### [Records to process]
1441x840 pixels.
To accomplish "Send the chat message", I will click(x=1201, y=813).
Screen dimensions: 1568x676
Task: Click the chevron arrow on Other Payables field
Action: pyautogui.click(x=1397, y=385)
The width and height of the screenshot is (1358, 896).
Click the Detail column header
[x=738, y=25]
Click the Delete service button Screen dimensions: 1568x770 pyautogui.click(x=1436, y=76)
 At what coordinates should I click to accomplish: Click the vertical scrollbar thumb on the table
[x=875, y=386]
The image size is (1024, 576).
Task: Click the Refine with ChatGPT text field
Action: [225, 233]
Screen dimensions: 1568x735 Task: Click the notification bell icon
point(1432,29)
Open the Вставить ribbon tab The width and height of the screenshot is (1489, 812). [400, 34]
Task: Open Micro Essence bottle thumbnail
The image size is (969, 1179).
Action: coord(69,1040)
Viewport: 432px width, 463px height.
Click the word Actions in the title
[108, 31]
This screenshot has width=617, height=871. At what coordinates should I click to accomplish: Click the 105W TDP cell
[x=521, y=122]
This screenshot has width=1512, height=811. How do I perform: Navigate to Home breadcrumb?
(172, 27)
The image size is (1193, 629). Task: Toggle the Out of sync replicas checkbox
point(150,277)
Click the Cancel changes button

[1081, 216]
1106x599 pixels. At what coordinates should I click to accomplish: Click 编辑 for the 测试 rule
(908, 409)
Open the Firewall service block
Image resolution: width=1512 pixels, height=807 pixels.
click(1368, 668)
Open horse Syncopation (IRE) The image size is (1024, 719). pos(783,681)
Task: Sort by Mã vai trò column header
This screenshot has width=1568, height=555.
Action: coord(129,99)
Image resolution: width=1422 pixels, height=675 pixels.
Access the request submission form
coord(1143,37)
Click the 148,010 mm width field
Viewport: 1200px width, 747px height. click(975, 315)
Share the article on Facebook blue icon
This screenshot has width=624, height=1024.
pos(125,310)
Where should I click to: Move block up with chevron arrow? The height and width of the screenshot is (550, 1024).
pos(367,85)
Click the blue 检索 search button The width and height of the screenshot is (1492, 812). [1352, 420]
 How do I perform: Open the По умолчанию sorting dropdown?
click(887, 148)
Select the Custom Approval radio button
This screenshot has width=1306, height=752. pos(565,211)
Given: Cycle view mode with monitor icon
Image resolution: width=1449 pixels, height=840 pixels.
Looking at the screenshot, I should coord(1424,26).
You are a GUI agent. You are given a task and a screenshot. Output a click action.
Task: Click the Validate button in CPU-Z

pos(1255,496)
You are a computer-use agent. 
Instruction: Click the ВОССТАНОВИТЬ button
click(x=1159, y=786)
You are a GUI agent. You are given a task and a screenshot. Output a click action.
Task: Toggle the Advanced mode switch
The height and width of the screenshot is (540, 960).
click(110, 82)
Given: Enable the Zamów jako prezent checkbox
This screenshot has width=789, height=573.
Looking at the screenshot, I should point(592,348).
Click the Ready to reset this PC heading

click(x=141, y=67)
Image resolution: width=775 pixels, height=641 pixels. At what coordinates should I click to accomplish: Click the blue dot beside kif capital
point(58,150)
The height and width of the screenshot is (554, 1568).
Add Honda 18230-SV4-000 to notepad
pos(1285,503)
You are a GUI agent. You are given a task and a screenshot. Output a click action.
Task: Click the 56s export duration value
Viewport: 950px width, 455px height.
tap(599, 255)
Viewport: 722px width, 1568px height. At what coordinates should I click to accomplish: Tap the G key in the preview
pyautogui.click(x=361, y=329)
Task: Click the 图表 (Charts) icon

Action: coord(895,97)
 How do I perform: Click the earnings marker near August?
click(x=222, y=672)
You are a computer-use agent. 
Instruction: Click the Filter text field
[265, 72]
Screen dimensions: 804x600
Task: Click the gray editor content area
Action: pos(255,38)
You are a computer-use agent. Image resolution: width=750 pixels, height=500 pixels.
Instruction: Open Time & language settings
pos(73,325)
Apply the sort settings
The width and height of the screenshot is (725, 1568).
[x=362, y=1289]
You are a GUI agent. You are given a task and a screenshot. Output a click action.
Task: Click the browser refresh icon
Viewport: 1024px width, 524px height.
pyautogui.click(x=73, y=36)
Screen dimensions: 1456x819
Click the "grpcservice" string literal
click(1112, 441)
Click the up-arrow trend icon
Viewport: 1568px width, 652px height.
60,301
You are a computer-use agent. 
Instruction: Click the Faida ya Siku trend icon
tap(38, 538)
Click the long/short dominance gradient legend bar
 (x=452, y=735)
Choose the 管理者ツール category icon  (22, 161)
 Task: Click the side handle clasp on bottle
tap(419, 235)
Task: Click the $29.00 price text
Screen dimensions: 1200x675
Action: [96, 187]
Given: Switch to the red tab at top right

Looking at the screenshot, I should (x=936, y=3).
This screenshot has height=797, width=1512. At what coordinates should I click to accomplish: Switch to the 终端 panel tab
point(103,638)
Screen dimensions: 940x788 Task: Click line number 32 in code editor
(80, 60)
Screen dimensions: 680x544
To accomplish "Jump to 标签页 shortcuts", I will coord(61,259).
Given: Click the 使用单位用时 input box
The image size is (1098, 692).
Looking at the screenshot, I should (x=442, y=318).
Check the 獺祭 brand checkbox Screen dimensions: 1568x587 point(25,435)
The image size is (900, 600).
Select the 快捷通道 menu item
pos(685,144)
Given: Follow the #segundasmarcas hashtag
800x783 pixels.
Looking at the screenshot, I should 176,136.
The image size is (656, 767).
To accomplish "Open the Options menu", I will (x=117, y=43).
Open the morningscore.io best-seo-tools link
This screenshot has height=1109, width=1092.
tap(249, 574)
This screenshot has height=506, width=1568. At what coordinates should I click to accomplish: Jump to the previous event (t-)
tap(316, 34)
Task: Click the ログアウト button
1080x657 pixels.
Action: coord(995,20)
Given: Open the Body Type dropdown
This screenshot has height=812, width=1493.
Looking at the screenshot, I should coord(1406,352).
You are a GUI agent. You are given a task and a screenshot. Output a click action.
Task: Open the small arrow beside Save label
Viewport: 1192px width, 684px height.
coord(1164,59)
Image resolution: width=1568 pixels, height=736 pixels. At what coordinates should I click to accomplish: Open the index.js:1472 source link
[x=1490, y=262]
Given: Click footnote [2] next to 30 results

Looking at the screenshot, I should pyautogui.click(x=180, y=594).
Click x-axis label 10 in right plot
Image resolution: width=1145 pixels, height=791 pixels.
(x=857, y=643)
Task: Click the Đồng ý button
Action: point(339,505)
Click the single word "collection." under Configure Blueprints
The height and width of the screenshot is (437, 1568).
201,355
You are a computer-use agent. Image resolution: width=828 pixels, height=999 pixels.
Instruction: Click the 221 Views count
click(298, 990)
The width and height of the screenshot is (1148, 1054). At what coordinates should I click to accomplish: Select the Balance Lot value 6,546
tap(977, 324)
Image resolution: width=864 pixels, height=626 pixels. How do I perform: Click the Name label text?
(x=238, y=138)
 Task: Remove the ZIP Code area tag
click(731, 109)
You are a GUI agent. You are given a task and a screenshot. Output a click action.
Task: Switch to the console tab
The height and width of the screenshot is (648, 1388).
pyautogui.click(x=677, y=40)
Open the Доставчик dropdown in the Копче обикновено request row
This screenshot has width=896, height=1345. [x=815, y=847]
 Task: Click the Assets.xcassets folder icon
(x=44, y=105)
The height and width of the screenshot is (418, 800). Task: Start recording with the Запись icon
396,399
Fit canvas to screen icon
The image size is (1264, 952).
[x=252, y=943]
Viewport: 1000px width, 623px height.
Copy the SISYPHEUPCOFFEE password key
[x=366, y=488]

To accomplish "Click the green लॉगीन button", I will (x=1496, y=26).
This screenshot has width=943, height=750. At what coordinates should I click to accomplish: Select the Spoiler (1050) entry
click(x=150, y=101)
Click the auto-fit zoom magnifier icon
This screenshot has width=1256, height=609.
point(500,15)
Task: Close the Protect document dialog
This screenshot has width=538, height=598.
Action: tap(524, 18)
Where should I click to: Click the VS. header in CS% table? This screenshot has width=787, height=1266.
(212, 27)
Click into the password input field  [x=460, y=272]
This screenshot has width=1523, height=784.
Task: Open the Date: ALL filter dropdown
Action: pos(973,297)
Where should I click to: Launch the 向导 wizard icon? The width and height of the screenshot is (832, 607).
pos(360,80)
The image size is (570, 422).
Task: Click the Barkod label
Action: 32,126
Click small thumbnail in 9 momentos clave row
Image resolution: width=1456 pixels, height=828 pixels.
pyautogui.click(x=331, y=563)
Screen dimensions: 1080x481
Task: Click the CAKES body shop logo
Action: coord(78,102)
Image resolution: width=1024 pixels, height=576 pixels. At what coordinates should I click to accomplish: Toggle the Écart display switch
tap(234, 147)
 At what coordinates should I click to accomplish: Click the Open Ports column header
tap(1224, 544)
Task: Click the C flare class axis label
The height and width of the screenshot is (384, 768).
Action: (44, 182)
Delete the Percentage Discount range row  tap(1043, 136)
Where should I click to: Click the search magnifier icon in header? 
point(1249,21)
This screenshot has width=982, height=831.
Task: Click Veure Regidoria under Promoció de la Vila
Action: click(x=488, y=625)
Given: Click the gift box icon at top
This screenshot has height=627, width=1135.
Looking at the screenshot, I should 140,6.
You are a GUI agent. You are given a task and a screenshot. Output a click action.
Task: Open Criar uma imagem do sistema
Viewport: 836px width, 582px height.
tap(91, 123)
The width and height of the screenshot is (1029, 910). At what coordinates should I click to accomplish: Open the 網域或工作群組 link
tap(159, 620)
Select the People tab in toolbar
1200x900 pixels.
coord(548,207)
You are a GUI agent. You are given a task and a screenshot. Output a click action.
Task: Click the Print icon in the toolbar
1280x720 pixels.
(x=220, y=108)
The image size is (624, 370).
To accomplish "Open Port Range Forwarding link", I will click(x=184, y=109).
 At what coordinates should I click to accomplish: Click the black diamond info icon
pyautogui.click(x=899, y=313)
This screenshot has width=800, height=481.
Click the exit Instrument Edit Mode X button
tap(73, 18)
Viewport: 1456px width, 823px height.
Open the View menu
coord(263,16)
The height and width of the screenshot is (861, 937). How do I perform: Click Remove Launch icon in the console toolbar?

### [Stated task]
Starting with the line containing "on the table" and going on through the line containing "Open the Вставить", repeat those lines with "scrollbar" replaced by "scroll bar" and everything else left as it is.

### [Answer for the task]
 At what coordinates should I click to accomplish: Click the vertical scroll bar thumb on the table
[x=875, y=386]
The image size is (1024, 576).
Task: Click the Refine with ChatGPT text field
Action: [225, 233]
Screen dimensions: 1568x735 Task: Click the notification bell icon
point(1432,29)
Open the Вставить ribbon tab The width and height of the screenshot is (1489, 812). [400, 34]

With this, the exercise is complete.